*TEXT BLOCK*
*-*-*

SAR Call volume up province wide

SAR Call volume up province wide
SAR Tasks 1992 to 2016

By every measure 2016 was a busy year for SAR teams in BC. Groups throughout the province have been reporting that their call volumes are up, with many teams posting their busiest years ever.

Note: please see the update at the end of this article.

With statistics from Emergency Management BC, we can see clearly just how busy the 2015 – 2016 year was.

Subjects Found 1992 to 2016


The number of people BC SAR teams rescued in 2015/16 was 25% higher than 2014/15, and is also higher than the long term trend.

The chart shows the total number of missing people that Ground Search and Rescue teams in BC were tasked to look for from 1991 to 2015/16 (see methodology below). I’ve presented it as a line chart instead of a bar chart to highlight the growth in SAR responses over these years. I’ve included a trend line on the chart that attempts to fit the data to a linear regression. The R² for the regression is 0.9072 which indicates a good fit to the data.

The numbers include all people SAR was asked to respond to including those that were found deceased, and those we never found. It includes all regions of the province and is part of EMBC yearly statistical tracking. This is not the number of SAR Tasks as there can be multiple people per task. I’ll address the number of SAR Tasks in another post.

Trends in missing people are notoriously difficult to understand and have their sources in sociological and demographic phenomenon. SAR members throughout BC often muse as to what drives the fluctuations individual groups see in their numbers. These aggregate statistics can show a province wide trend but without breaking them down by region or type of call it is impossible to develop a theory as to their cause. This is frustrating to SAR members.

Things of note

  • 2015/16 shows a clear break in the main trend.
  • 2015/16 shows a 26.65% increase over the previous year.
  • 2015/16 is about 25% higher than the trend line.
  • There is no “exponential increase” over time. Neither is it “geometric” or anything of the sort. It’s largely linear.
  • On average the increase has been 86 people per year since 1992.
  • The increase from 2014/15 was 462 people.
  • There are approximately 80 SAR teams in BC. If spread evenly each team would have rescued an average of 27 people
  • There were approximately 1,542 responses in 2015/16. If spread evenly each team would have responded to an average of 18 tasks.
  • There were an average of 1.42 people rescued per SAR task


The data in the chart above was derived from a chart published by Emergency Management BC (EMBC). I then ran that through a service that can extract data from PDFs and images to come up with the number of missing people per year from 1992 to 2016. This was necessary because EMBC does not make the raw data available for analysis. Note that EMBC reports on statistics using a financial year boundary of April 1st, so 1991 on the chart is in fact the financial year 91 / 92 and 2015 on the chart includes April 1 2015 to March 31 2016.

*-*-*

*SUPPLIED DATA*

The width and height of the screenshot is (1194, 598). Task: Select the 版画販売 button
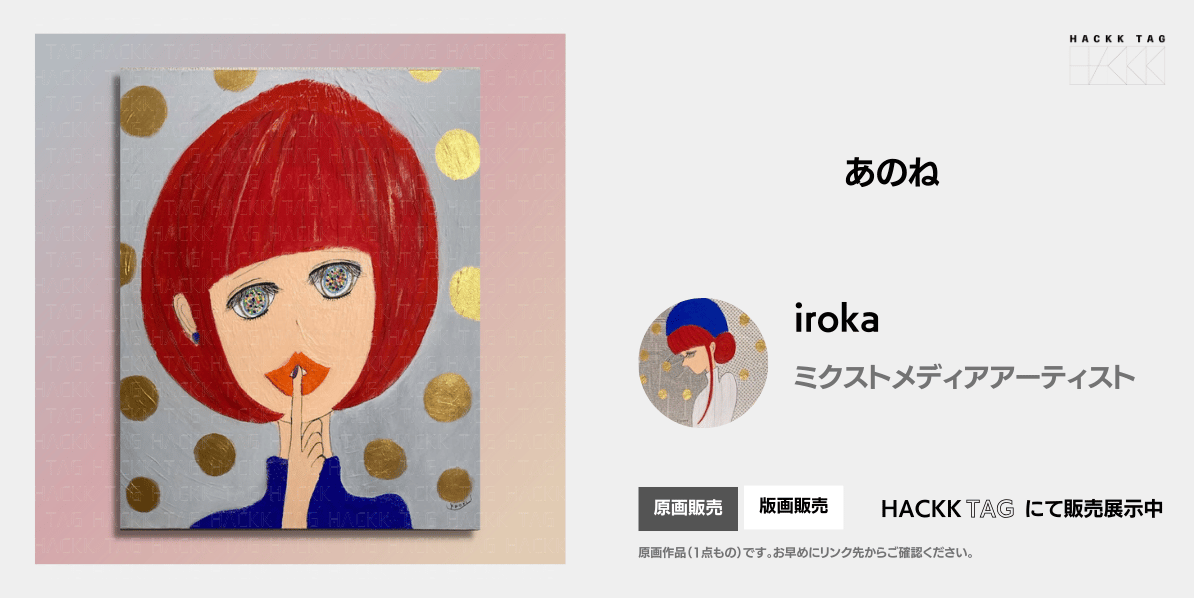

*-*-*

*EXERCISE REQUIREMENTS*
a: Answer each question from the article on BC search and rescue call volume, one answer per line.
(i) What is the R² of the trend line's regression?
(ii) By how many people did the count rise from 2014/15?
(iii) About how many SAR teams are there in BC?
b: In the "Things of note" list of the article on BC search and rescue call volume, find every figure described as an average, and list each with what it measures.
c: Carry on the article on BC search and rescue call volume from the point where it stops.

*TASK RESPONSES*
a:
(i) 0.9072
(ii) 462 people
(iii) Approximately 80

b:
- 86 people per year: the increase since 1992
- 27 people: rescued per team, if spread evenly
- 18 tasks: responded to per team, if spread evenly
- 1.42 people: rescued per SAR task

c:
 Like a dog with a bone I’ve been musing on this chart for several days driving my partner crazy. So I went back to the incident reports and found some of the reasons for the spike in # people rescued.
September 15th 2015:.
” 3 Pemberton SAR members responded with a helicopter to rescue 28 hikers from Lillooet River South, 20 stranded hikers at the CRT camp on the north side of Lillooet River and Meager Creek, and 3 mushroom pickers after heavy rains and flooding washed out several areas along the Lillooet Main FSR South, near Pemberton. All 51 people were rescued or located.”
October 4th 2015: Alberni Valley Rescue assist 20 hikers on Mt Arrowsmith
“22 Alberni Valley Rescue members responded to a large group of hikers that were stranded on Mt. Arrowsmith. The hikers were assisted off the mountain and sent home”
This summary doesn’t do the rescue justice as it took over 10 hours to rescue the group.
October 25th 2015: West Coast Inland SAR assisted in the rescue of 27 in the tragic sinking of a whale watching vessel.
“14 members of West Coast Inland SAR responded to assist JRCC following an accident involving a whale watching vessel that capsized and sank at Plover Ridge off Vargas Island, near Tofino . The vessel had 27 people on board. SAR members assisted with patients arriving at the town dock. At the time that the team was stood down, a total of 21 subjects were rescued alive, 5 were located deceased and 1 person was missing.”
The 2015/16 year was busier than usual (I’ll publish the chart Monday) and shows a significant increase above the average for number of tasks, but the 98 people rescued in the above reports seems make this year an extreme outlier.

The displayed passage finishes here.